Smart-TV-Spezialist metamorph Medien

Die verschiedenen Digital-Concert-Hall-Applikationen für Smart-TV- und Mobilgeräte setzte das Berliner Software-Unternehmen metamorph Medien GmbH um. Die Entwicklung der aktuellen App-Version habe rund zwei Jahre gedauert, erläutert Dirk Matthias Rudolf, technischer Leiter des metamorph. Ein enormer Aufwand – für schlichte Apps müsse man bereits drei Monate einplanen. Hinzu komme die Validierung durch die TV-Geräte-Hersteller. Bevor diese eine Anwendung in ihren Portalen freigeben, prüfen sie deren Funktionstüchtigkeit. „Das machen alle Hersteller“, erläutert Jan Beardi, Entwickler bei metamorph. Selbst Google, das auf dem Play-Store bislang keinerlei Überprüfung durchführt, habe bei dem Smart-TV-Betriebssystem Android TV damit angefangen.

Beardi ringt mit den gleichen Hürden wie seine Kollegen bei putpat: „Die Schwierigkeit sind die unterschiedlichen Smart-TV-Plattformen der Hersteller“, weiß Beardi. Bei dem anspruchsvollen Design unserer neuen Berliner-Philharmoniker-TV-App sind die Technik und die Leistungsfähigkeit der Geräte maßgebend. Dies müsse etwa für die Benutzerführung berücksichtigt werden, ergänzt Rudolf. Während die Steuerung lange Zeit ausschließlich per Pfeil- und Eingabetaste erfolgte, werde nun zunehmend eine Steuerung per Maus-Zeiger eingesetzt.

Doch gerade in solchen Details unterscheiden sich die Geräte der Hersteller. Bei LG werde beispielsweise der Mauszeiger, der sich per Magic-Remote-Fernbedienung auf dem TV-Schirm lenken lässt, über proprietäre Schnittstellen angesprochen, erläutert Beardi. Auch die Smart-TV-Allianz, ein Zusammenschluss führender TV-Geräte-Hersteller, überbrückt diese Unterschiede offenbar nicht. „Einige Schnittstellen hat die Smart-TV-Alliance ausgespart“, weiß Beardi. „Die Smart-TV-Alliance ist theoretisch eine gute Idee.“ Doch in der Praxis ließe sich das schlecht umsetzen. „Unser Anspruch ist daher, eine Code-Basis zu erstellen und dann zu sehen, was auf den einzelnen Geräten funktioniert“, erläutert Beardi.
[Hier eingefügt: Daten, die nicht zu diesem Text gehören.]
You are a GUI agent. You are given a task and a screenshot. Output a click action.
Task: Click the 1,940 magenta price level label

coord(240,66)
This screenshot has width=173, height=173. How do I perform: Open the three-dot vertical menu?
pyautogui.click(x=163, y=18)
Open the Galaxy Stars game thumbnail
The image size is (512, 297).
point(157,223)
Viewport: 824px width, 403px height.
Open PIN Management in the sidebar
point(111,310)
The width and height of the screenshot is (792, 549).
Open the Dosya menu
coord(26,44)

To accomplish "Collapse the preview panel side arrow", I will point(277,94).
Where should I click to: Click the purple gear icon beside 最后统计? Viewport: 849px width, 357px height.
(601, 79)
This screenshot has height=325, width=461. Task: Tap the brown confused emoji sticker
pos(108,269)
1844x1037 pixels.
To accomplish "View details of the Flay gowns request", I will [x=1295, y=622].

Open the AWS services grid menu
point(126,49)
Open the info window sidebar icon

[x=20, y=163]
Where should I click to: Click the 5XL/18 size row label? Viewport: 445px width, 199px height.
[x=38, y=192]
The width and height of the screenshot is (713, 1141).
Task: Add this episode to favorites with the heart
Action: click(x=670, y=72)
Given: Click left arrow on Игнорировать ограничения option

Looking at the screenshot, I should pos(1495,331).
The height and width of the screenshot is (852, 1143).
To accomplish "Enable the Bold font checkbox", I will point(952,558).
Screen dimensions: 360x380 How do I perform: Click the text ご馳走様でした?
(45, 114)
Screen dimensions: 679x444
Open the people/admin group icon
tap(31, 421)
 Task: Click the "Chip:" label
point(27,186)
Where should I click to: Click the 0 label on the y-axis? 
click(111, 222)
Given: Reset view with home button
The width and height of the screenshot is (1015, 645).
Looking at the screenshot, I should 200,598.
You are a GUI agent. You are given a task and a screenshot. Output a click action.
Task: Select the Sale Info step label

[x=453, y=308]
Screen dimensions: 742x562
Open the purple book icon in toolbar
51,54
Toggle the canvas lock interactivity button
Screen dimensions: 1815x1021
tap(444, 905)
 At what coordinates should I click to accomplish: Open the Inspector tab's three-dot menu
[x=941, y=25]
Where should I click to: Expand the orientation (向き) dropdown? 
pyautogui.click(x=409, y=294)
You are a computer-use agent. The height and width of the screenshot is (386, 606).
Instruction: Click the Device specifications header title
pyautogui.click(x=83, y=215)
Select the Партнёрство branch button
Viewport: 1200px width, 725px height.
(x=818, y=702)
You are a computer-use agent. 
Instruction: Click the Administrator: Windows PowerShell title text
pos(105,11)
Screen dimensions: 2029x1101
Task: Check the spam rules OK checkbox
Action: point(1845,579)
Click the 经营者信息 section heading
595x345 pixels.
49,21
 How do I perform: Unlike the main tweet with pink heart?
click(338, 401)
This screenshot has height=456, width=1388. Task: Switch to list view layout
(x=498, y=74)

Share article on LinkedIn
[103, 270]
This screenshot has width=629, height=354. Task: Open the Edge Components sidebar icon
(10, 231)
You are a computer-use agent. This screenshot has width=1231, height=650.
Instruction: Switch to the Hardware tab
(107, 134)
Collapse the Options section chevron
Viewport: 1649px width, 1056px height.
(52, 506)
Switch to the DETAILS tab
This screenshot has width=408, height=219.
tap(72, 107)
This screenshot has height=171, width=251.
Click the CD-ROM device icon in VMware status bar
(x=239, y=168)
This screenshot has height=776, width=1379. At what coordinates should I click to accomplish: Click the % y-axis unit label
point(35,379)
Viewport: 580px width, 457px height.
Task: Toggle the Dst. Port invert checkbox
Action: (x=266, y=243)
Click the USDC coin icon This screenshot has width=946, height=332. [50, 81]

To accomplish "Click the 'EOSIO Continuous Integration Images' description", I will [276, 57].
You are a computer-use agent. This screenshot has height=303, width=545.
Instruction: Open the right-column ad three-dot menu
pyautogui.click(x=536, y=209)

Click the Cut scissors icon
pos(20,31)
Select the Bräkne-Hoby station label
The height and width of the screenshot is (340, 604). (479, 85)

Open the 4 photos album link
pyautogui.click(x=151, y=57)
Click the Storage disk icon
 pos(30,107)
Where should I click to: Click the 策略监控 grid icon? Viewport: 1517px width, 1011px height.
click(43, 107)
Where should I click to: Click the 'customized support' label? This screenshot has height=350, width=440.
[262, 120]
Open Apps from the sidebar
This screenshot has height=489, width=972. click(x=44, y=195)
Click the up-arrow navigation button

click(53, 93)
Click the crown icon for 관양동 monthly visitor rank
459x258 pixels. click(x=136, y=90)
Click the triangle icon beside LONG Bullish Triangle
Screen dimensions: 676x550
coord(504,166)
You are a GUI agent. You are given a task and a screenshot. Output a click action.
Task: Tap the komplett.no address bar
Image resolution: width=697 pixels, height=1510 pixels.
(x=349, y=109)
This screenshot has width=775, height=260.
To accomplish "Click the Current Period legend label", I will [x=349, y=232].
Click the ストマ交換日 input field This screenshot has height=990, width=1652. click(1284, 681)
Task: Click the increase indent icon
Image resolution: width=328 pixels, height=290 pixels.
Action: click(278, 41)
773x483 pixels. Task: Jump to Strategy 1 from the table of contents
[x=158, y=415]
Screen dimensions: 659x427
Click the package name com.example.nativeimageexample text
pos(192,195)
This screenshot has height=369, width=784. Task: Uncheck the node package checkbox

Das Videostreaming erfolgt bei der Digital Concert Hall über den CDN-Anbieter Amazon Cloud. Es sei technisch sehr anspruchsvoll, ein HD-Signal weltweit auszuliefern und es bis nach Australien reinzubekommen. „Wir bieten eine HD-Auflösung von bis zu 1080 Zeilen, wobei das Streaming adaptiv erfolgt“, verrät Möller. Als Videoformat verwendet die DCH H.264/AVC mit Datenraten von 700 Kbit bis 2,5 Megabit pro Sekunde, die je nach verfügbarer Internetverbindung ausgeliefert werden.

Bleibt zu klären, welche Zugriffszahlen die beiden unterschiedlichen Musikangebote via Internet erreichen. „Derzeit haben wir 500.000 registrierte Nutzer, die wir auch per Mailing anschreiben können“, sagt Möller. Tagesaktuell seien 21.000 Tickets verkauft. Dem gegenüber erscheinen die drei Millionen registrierten Zuschauer von Smart-TV-Pionier putpat gewaltig. Ein Grund ist sicherlich die enorme Reichweite von 90 Prozent aller Smart-TV-Geräte, die der Kölner Musiksender mit seinen Applikationen und Partnerschaften abdeckt.